Our study suggests that a renal biopsy should be performed early in the first weeks during MH in young subjects, whatever their geographical origin (but especially in those of African descent), to explore more specific aetiologies. An episode of MH that appears to be vascular should therefore not prevent the diagnosis of a second disease requiring more specific treatment. Our study justifies a prospective study in young subjects to validate the need for a renal biopsy independent of genetic background and comparing biopsied and non-biopsied patient populations.

CONCLUSION

While observing the usual contraindications for renal biopsy, such as kidney size, single kidney, etc, the various findings from this study suggest that renal biopsy allows a precise diagnosis during the initial work-up for MH in young subjects, irrespective of their ethnicity, and may thus provide benefit over no biopsy. Our work paves the way for a prospective study using controls to quantitate the importance of renal biopsy.

ACKNOWLEDGEMENTS

We thank pathologist Pr David Buob and Dr Aurélie Sannier for their assistance in patient retrieval.

FUNDING

None declared.

AUTHORS’ CONTRIBUTIONS

C.B. and L.M. were responsible for the conception and design. C.B., J.S., M.B., T.R. and A.C. were responsible for data acquisition. C.B., M.J. and L.M. were responsible for analysis and interpretation. C.B., M.J., T.R., A.C., J.M.H., E.R. and L.M. were responsible for drafting the manuscript. All authors approved the final manuscript.

DATA AVAILABILITY STATEMENT

All data collected for the study, including individual participant data, will be available upon request from the corresponding author (participant data with study participation code, study protocol).
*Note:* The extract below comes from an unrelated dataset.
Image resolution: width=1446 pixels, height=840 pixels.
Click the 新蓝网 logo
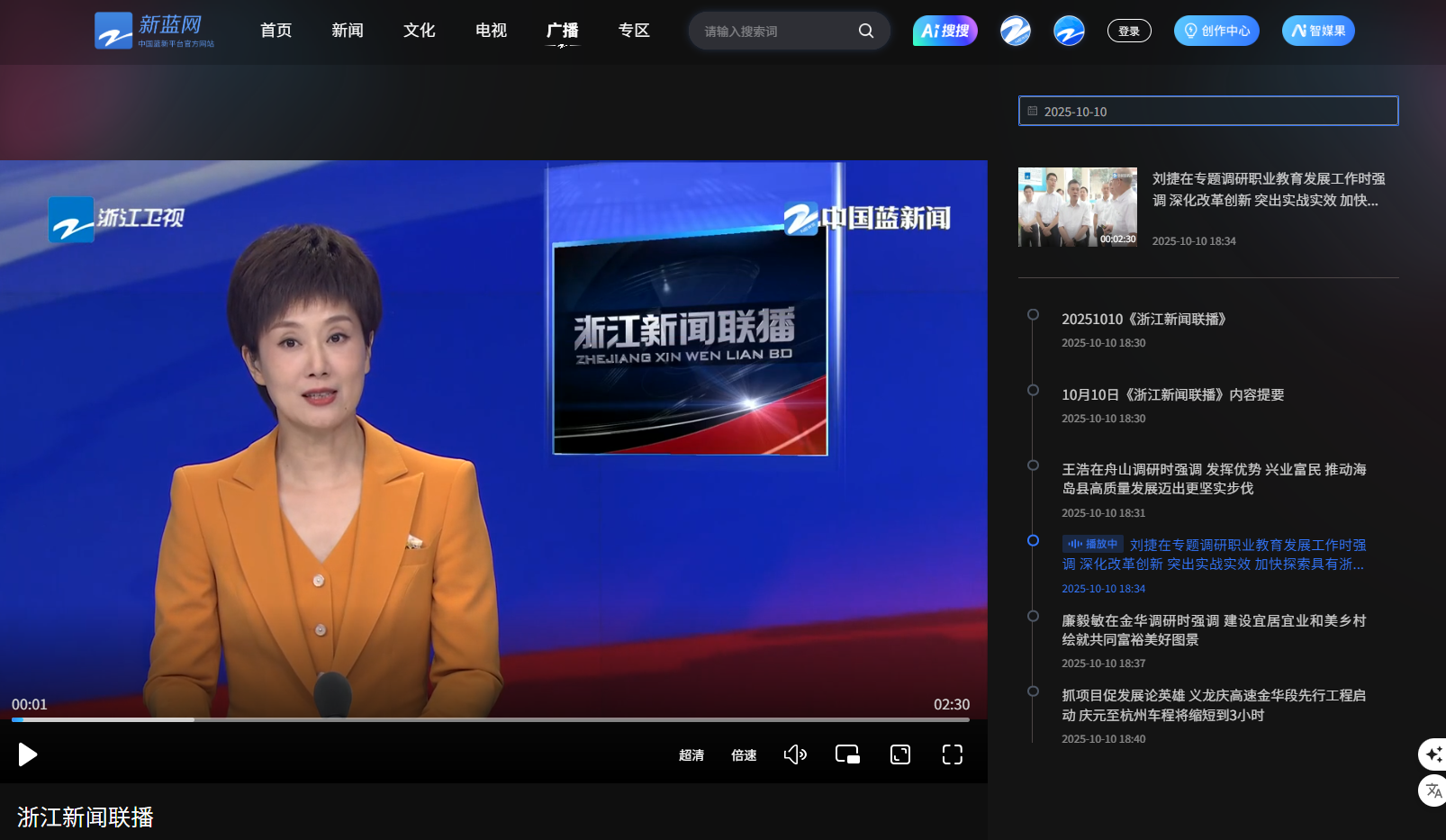154,31
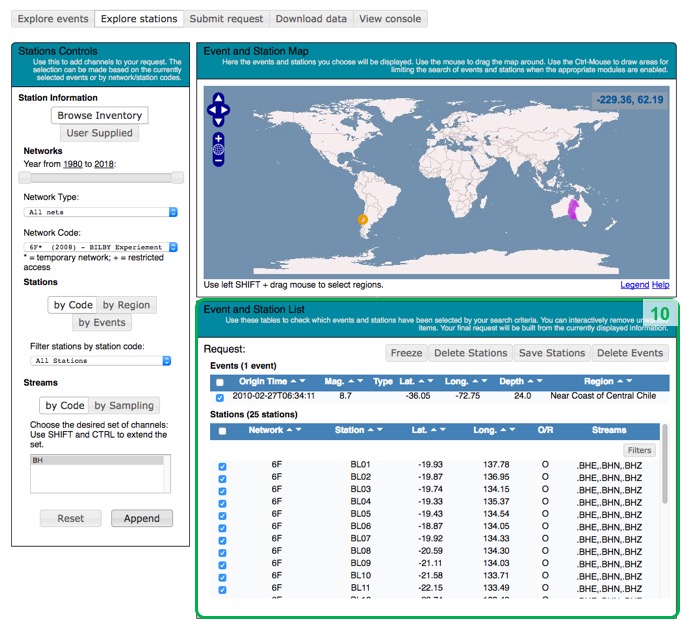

CONFLICT OF INTEREST STATEMENT

A.C. reports grants from Mexbrain and stock options from Carmat, CRISPR and Pfizer unrelated to this work. J.-M.H. reports consulting fees, honoraria and support for attending meetings and/or travel from AstraZeneca, Alexion, Bayer, Boehringer Ingelheim France, Servier and Vifor Fresenius and grants from AstraZeneca unrelated to this work. E.R. reports institutional grants and personal fees from Alexion unrelated to this work. LM. reports personal fees from Sanofi, Alexion and Travere Therapeutics unrelated to this work. All other authors have no conflicts of interest related to this work.